ACTIVITY - Copy out exactly the lines from the one containing "Image resolution: width=595" to the end of the records below, both included, and nothing else.

Stored records
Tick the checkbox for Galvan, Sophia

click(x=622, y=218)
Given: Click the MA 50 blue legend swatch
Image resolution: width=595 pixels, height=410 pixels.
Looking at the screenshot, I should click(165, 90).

EXERCISE OUTPUT -
Image resolution: width=595 pixels, height=410 pixels.
Looking at the screenshot, I should click(165, 90).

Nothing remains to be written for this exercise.